-- Material to process follows --
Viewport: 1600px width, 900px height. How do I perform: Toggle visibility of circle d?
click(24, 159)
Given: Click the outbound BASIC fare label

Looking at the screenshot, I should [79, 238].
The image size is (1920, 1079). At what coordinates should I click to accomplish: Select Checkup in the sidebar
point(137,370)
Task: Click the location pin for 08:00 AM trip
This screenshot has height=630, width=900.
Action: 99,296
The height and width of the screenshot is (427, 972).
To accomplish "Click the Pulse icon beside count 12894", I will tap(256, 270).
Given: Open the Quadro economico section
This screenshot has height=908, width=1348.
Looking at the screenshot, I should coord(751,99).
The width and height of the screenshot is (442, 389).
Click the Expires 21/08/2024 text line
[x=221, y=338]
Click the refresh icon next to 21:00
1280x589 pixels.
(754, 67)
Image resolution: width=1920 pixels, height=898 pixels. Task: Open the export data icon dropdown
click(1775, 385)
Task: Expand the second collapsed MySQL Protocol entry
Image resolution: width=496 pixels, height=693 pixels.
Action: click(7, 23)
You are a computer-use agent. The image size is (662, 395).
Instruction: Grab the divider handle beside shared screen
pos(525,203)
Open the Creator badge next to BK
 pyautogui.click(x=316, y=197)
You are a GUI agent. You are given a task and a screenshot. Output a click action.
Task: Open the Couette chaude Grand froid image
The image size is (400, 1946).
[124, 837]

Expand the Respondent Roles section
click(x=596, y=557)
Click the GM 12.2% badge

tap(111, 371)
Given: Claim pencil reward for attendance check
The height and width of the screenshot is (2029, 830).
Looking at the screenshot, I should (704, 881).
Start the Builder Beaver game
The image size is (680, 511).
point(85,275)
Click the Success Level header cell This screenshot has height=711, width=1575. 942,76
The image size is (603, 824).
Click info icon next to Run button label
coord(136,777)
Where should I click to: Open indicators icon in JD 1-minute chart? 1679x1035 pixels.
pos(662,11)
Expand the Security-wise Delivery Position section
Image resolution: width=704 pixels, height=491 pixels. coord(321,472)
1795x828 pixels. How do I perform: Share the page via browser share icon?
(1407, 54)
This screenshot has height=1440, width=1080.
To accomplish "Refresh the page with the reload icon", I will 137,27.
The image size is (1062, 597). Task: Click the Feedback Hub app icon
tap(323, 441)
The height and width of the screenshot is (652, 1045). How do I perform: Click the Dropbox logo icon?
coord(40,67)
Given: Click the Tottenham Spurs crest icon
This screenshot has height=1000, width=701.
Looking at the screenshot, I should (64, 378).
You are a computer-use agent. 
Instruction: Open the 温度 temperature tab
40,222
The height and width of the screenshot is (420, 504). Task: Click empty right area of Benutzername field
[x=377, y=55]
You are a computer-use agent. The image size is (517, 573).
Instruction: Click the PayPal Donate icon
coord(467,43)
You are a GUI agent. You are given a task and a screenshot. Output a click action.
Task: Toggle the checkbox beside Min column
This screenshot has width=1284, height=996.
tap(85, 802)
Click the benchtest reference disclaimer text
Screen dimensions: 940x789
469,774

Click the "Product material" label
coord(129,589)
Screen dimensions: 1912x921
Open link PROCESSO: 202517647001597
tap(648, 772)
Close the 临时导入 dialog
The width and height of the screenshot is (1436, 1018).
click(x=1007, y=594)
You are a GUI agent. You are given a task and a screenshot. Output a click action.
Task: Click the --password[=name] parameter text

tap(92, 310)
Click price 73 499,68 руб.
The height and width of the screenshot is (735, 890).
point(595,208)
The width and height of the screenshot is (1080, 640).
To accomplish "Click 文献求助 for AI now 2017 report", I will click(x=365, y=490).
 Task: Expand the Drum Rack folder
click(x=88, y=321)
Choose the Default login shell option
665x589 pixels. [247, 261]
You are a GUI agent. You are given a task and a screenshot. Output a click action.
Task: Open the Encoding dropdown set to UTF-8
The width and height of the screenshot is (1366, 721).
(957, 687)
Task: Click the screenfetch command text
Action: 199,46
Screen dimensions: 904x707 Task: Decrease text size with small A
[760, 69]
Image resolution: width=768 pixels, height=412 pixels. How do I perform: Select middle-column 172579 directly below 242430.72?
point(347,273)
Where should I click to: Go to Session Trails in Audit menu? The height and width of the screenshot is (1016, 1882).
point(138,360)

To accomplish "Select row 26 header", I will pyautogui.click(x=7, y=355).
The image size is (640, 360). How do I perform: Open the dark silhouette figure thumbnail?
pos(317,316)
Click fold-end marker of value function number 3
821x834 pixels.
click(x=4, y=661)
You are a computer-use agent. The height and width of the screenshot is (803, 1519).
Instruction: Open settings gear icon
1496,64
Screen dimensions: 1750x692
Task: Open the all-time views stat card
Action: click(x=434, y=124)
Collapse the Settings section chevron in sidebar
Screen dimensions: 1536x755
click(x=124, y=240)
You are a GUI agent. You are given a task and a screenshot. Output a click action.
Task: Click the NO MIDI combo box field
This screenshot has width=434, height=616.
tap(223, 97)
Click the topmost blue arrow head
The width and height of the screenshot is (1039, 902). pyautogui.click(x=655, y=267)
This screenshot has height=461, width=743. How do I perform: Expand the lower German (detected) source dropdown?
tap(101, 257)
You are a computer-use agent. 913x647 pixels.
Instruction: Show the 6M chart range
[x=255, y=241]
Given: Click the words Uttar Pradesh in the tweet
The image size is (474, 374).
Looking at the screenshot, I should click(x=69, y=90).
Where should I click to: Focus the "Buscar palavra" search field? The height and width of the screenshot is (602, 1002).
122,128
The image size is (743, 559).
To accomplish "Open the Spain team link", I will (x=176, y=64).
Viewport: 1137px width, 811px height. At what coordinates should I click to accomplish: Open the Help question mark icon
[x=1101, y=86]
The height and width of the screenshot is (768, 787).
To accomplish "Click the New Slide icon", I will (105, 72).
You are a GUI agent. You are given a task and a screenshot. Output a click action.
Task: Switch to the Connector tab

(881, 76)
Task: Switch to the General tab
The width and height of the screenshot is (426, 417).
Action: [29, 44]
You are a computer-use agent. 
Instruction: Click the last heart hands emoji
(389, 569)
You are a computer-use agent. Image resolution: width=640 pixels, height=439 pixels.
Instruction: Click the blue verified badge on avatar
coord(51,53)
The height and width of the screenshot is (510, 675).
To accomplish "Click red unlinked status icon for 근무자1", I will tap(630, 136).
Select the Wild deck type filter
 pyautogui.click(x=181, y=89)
-- Material to process concluded --
### [Task statement]
Which lines above include the word "computer"? Show each one.

### [Result]
You are a computer-use agent. The image size is (662, 395).
You are a computer-use agent. 
You are a computer-use agent. The image size is (517, 573).
You are a computer-use agent. The height and width of the screenshot is (803, 1519).
You are a computer-use agent. 913x647 pixels.
You are a computer-use agent. 
You are a computer-use agent. Image resolution: width=640 pixels, height=439 pixels.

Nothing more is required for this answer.